Beijing Zhipu Huazhang Technology Co., Ltd. has announced the release of the latest version of its CogVideoX series models, CogVideoX v1.5, which is now open-sourced. Since its launch in early August, this series of models has become a leader in the field of video generation, thanks to its cutting-edge technology and features highly favored by developers. The new version, CogVideoX v1.5, has undergone significant enhancements over its predecessor, including improved video generation capabilities, now supporting 5/10-second, 768P, 16-frame videos, and the I2V model can support any size ratio, greatly enhancing the quality and complex semantic understanding of image-to-video conversion.
The open-source content includes two models: CogVideoX v1.5-5B and CogVideoX v1.5-5B-I2V. The new version will also be synchronized to the Qingying platform, combined with the newly launched CogSound audio model, offering enhanced quality, support for ultra-high-definition resolution, variable ratio adaptation to different playback scenarios, multi-channel output, and AI video with sound effects.

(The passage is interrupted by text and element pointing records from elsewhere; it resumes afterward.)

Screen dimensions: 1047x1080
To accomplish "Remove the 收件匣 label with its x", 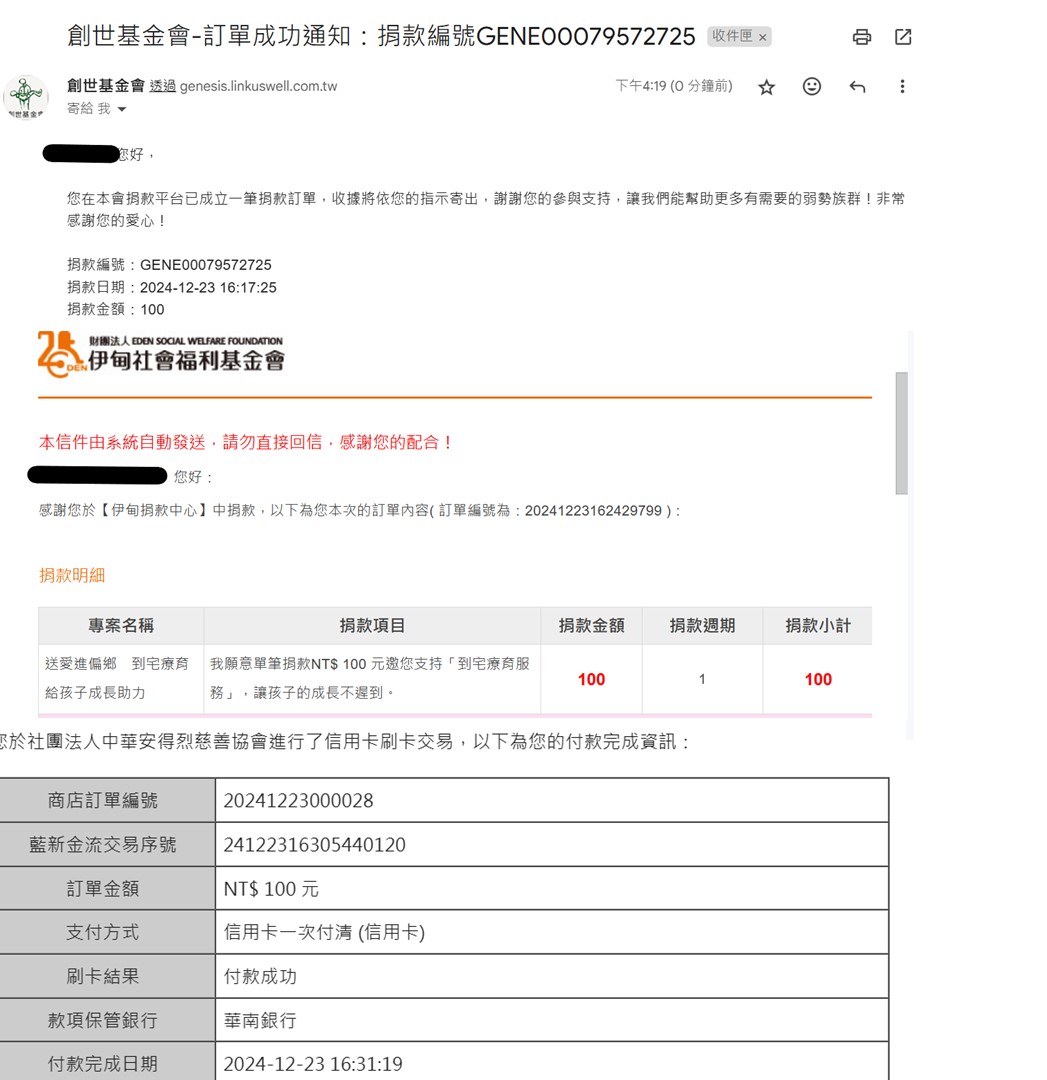I will [x=763, y=37].
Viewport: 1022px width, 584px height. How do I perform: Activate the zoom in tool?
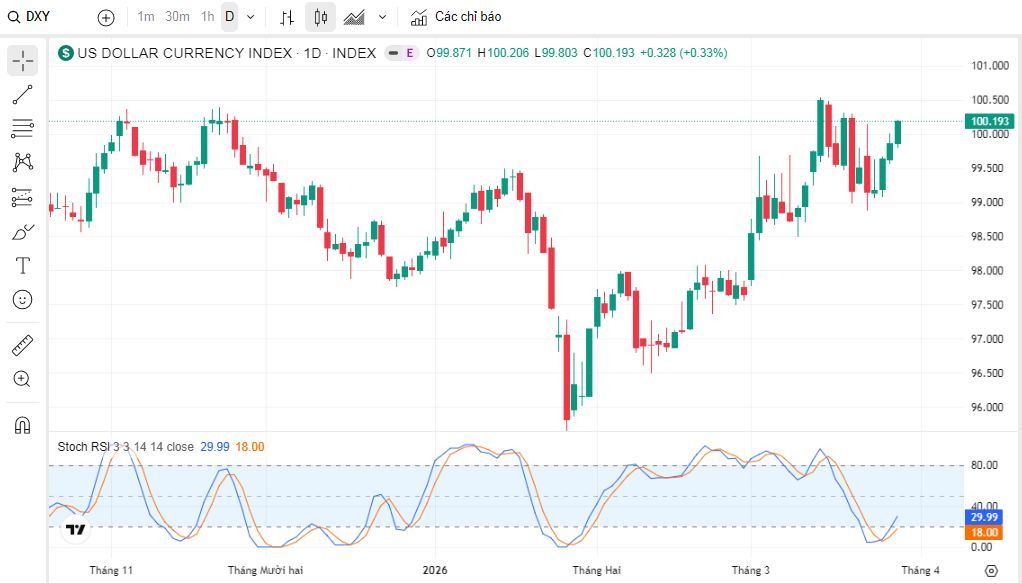pyautogui.click(x=23, y=379)
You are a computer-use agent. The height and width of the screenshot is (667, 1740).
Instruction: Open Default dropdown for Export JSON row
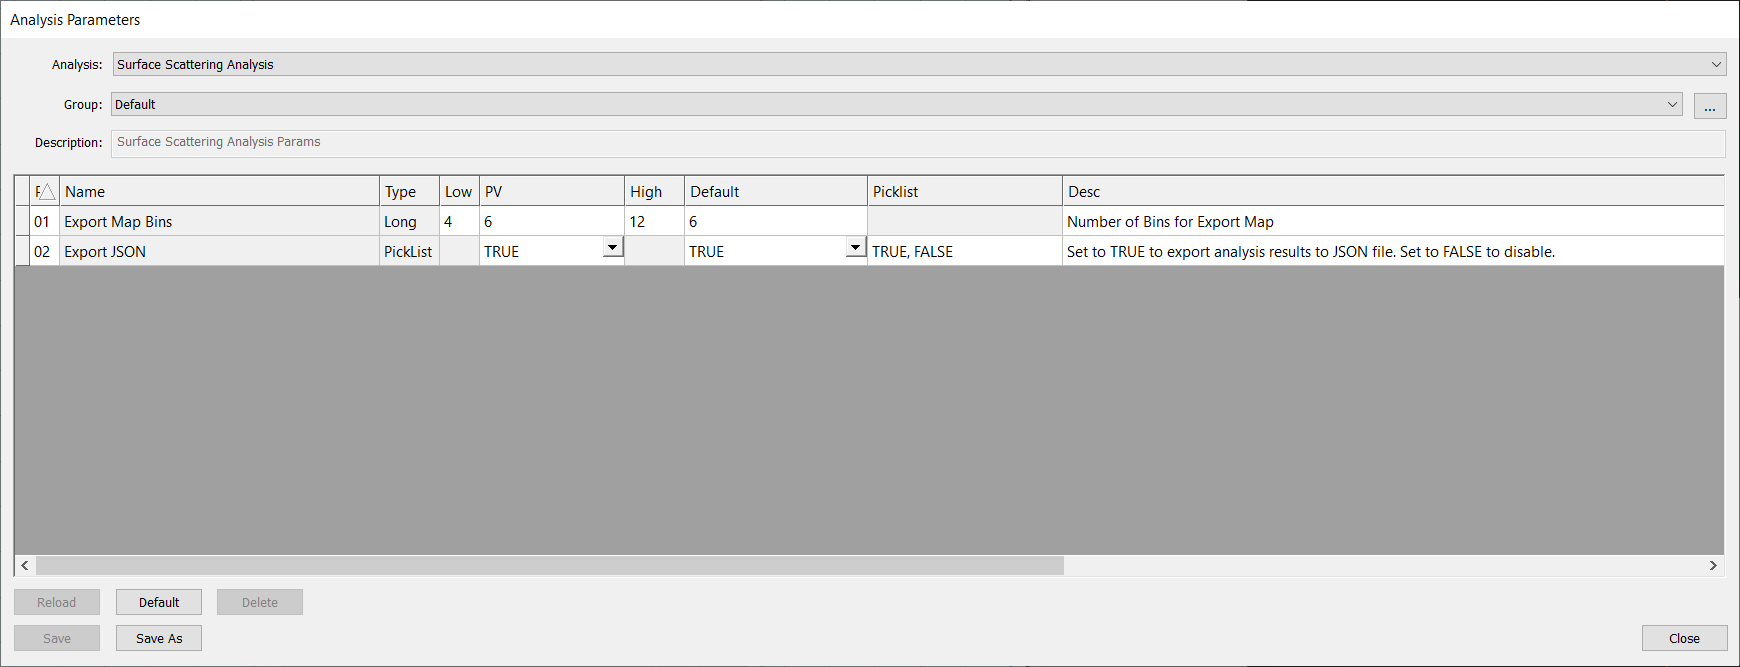point(855,248)
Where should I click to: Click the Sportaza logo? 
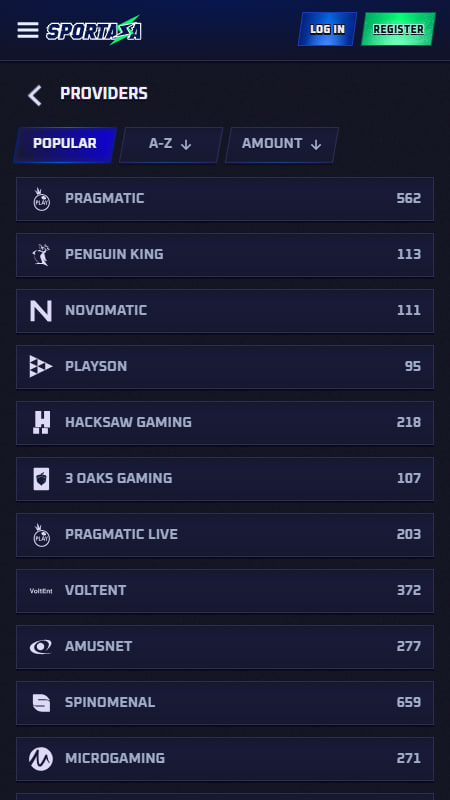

Technically, CogVideoX v1.5 has improved by automating the filtering framework to eliminate video data with poor dynamic connectivity and by using the end-to-end video understanding model CogVLM2-caption to generate accurate video content descriptions, enhancing text comprehension and instruction following abilities. Additionally, the new version employs an efficient three-dimensional variational autoencoder (3D VAE) to address content coherence issues and has independently developed a Transformer architecture that integrates text, time, and space dimensions, eliminating traditional cross-attention modules and optimizing the utilization of time step information in diffusion models through expert adaptive layer normalization.
In terms of training, CogVideoX v1.5 has constructed an efficient diffusion model training framework, achieving rapid training for long video sequences through various parallel computing and time optimization techniques. The company has verified the effectiveness of scaling laws in the field of video generation and plans to expand data volume and model size in the future, exploring innovative model architectures to more efficiently compress video information and better integrate text with video content.
Code: https://github.com/thudm/cogvideo
Model: https://huggingface.co/THUDM/CogVideoX1.5-5B-SAT